A large commercial airline is a complex entity. U.S. airlines often feature operations at hub airports that are fed by flights from hundreds of smaller stations. These stations send passengers to those hubs. Once there, passengers then go on to other destinations on other flights. The typical commercial airline flies millions of passengers per year to points all over the globe.
Airline Senior Executive Leadership
Most commercial airlines feature a chief executive officer (CEO) who oversees the operations of the company. A board of directors, with a chairman, usually meets regularly with the CEO and his subordinates. The CEO often has a chief financial officer (CFO) and a chief operating officer (COO) to assist him. Working beneath this trio are executive vice presidents (EVPs). These EVPs oversee broad-based organizations such as airline operations and flight operations.
Chain of Command
Broad-based airline organizations divide responsibilities up among a number of less broad-based departments. They do this because aspects of an airline can be complex and technical. Examples of such complexity include flight operations and aircraft maintenance activities. An airline is also highly regulated by the federal government. Airlines usually manage it all by pushing accountability down to front-line managers. This is done through EVPs, senior vice presidents, vice presidents and so on down to the manager.
Most commercial airlines maintain control over daily operations through front-line managers and their subordinate supervisors. These supervisors oversee small groups of rank-and-file employees while managers may be responsible for several or more supervisors. You can trace a line, then, from the most junior employee loading an airplane right up to the CEO. As with almost any large organization, strategic business activities turn into tactical business activities the farther one moves down from the CEO.

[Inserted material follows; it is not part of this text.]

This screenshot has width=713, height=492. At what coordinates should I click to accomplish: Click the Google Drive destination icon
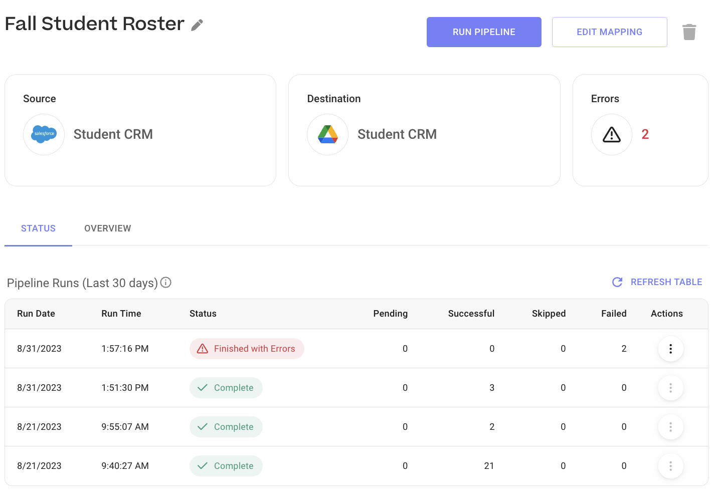click(x=328, y=134)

Most commercial airlines feature a classic top-down organizational structure on paper. Many operations within an airline, though, count on the success of other operations within that same airline. A pilot won't be able to fly without enough flight attendants, for example. Because of this, it isn't unusual to see a manager or director from one operational unit work directly with a manager from another. In fact, they do this regularly to solve many different daily operational issues.